On Wed, 1 Nov 2000, Christoph Lameter wrote:
> The current installation system (including kernel) fits on a 2.88M Floppy
> image (CD Install) or two 1.4M disks. It would be great if the whole stuff
> could be installed from a single 1.4M disk.
> 1. The boot system starts and asks the user for novice or expert mode.
>
> 2. In novice mode the harddisk is automatically zapped, partitioned, made
> bootable without any additional fuss of questions. The installation system
> is copied to the harddisk and made bootable.

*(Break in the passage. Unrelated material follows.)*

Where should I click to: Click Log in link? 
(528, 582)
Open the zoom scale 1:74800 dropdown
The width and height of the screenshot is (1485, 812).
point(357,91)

Then the system either
> reboots into the installed system or is started in a chrooted environment.
But donot forget to add aggressive warning, what will happen to an already
existing system.
> Note the advantages:
>
> 1. No base system needed.
What doyou have against an base-system?
>
> 2. No udebs needed.
These are thought to make the first installer more modular. Can you achive
modularity with simpler means?
> 6. The detection of advanced hardware (such as video, mice etc) is
> not necessary via the initial boot system. The initial boot system just
> needs to provide one way to get to more .debs. Custom boot floppies could
> be made for special media.
And how do you get more .debs without checking the hardware? How do you
get some internet-protocoll without checkingfor network card e.g.
> Boot-floppies could be generated for a CD boot which do not need NIC or
> networking support.
Where do I understand this statement wrong, when I see no difference to
the current system?
> Floppy installs could be customized for an installation via the
> network. CD support eventually could be removed.
dito
> Maybe it would be possible to setup a minimal kernel/modules/basesystem on
> a 1.44 floppy that simply fdisks, formats and makes a hd bootable? And
> then it has the ability to get to a debian mirror and install something.
> Such a thing would be great to have.
And therefore .udebs are nice, as they made things more modular.